Aranya Documentation An overview of the Aranya project

Sync Observability

How to debug and monitor synchronization operations in Aranya.

Overview

Sync issues are the most common in deployed Aranya systems. This guide covers:

  • What to log during sync operations
  • How to detect sync stalls and timeouts
  • PSK (pre-shared key) mismatches/ authentication failures.
  • Network quality metrics
  • Performance timing breakdown

What to Log

Sync Completion (INFO level)

Log these fields for successful syncs:

  • duration_ms
  • peer_device_id
  • peer_addr
  • cmd_count_received
  • effects_count
  • bytes_transferred
  • first_cmd_hash
  • first_cmd_max_cts
  • Optional: network_stats.rtt_ms, network_stats.bandwidth_mbps
  • Optional: local_head, peer_head

Sync Failures (ERROR level)

Log failures with:

  • error
  • peer_device_id
  • peer_addr
  • duration_ms
  • last_successful_sync
  • retry_count
  • Optional: network_stats

Sync Timeouts (ERROR level)

Log timeouts with:

  • peer_device_id
  • peer_addr
  • timeout_ms
  • last_successful_sync
  • retry_count
  • network_rtt_ms

PSK Authentication Failures (ERROR level)

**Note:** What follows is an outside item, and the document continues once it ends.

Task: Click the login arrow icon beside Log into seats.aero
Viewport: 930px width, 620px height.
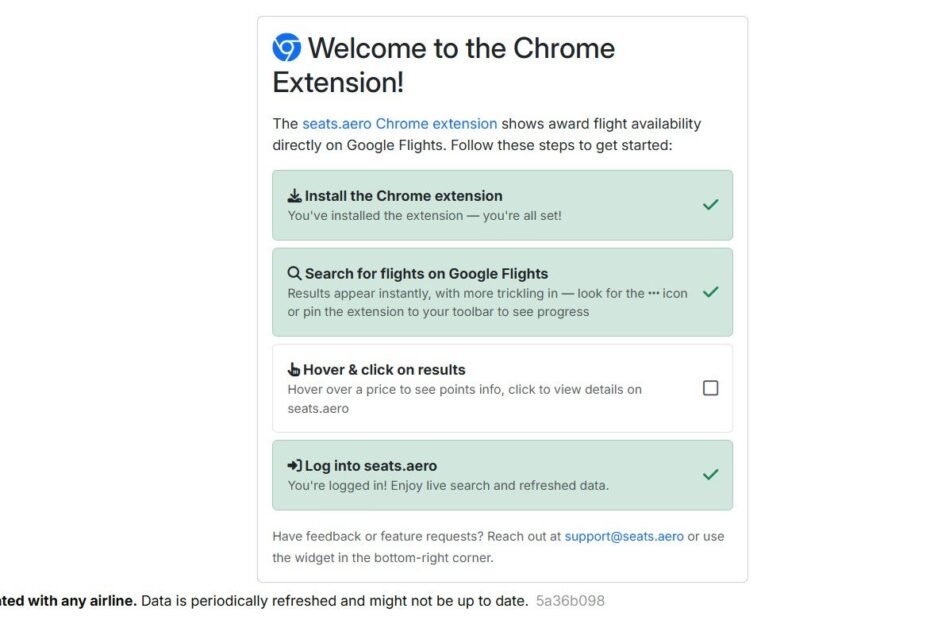Action: [294, 466]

TODO: Will need updated when mtls lands.

Log PSK mismatches during QUIC connection establishment with:

  • peer_device_id
  • peer_addr
  • psk_id
  • last_successful_sync

Stall Detection

What is a Sync Stall?

A sync stall occurs when the same first command is repeatedly sent while new commands are expected but not delivered.

Not a stall: Repeating the first command when the graph is idle (no new commands).
Is a stall: Repeating the first command when the local graph has advanced or the peer advertised newer state.

Sync being stalled is from the local node perspective on the sync response, it is detecting that the peer is stalled when it just sends repeated first commands when the local node is expecting new data.

Stall Detection (WARN level)

Log stalls with:

  • peer_device_id
  • stall_count
  • cmd_hash
  • cmd_max_cts
  • local_head_cts
  • peer_head_cts

Threshold: 3 consecutive identical first commands (configurable). Reset when the first command changes.

Network Quality Metrics

Note: These metrics are on a per-transport basis; some are not applicable to all transports.

Recommended fields:

  • network_stats.rtt_ms
  • network_stats.bandwidth_mbps
  • network_stats.packet_loss_percent (QUIC only)

Performance Timing Breakdown

Use duration_ms for overall timing, and optionally add per-phase timings at DEBUG level.

Phase Breakdown (DEBUG level)

Log phase timings with:

  • phase (network, add_commands, commit)
  • duration_ms

Per-Command Processing (TRACE level)

Log per-command timings with:

  • command_id
  • duration_ms

Output Format

The JSON format is configured via the tracing subscriber. See Logging Configuration for setup details.

Example log entry for successful sync:

{
  "timestamp": "2026-02-03T16:35:25.128361Z",
  "level": "INFO",
  "target": "aranya_daemon::sync::manager",
  "fields": {
    "event_type": "sync_complete",
    "message": "Sync completed successfully",
    "peer_device_id": "127.0.0.1:51047",
    "peer_graph_id": "3rK8CzrjzEyP3bL9kjkEj28bCCJ2opuCAidtzKu6bBM2",
    "duration_ms": 0,
    "cmd_count_received": 0,
    "effects_count": 0
  },
  "span": {
    "graph": "3rK8CzrjzEyP3bL9kjkEj28bCCJ2opuCAidtzKu6bBM2",
    "peer": "127.0.0.1:51047",
    "name": "sync"
  },
  "spans": [
    {"component": "daemon", "name": "daemon"},
    {"component": "sync_manager", "name": "syncer"},
    {"graph": "3rK8CzrjzEyP3bL9kjkEj28bCCJ2opuCAidtzKu6bBM2", "peer": "127.0.0.1:51047", "name": "sync"}
  ]
}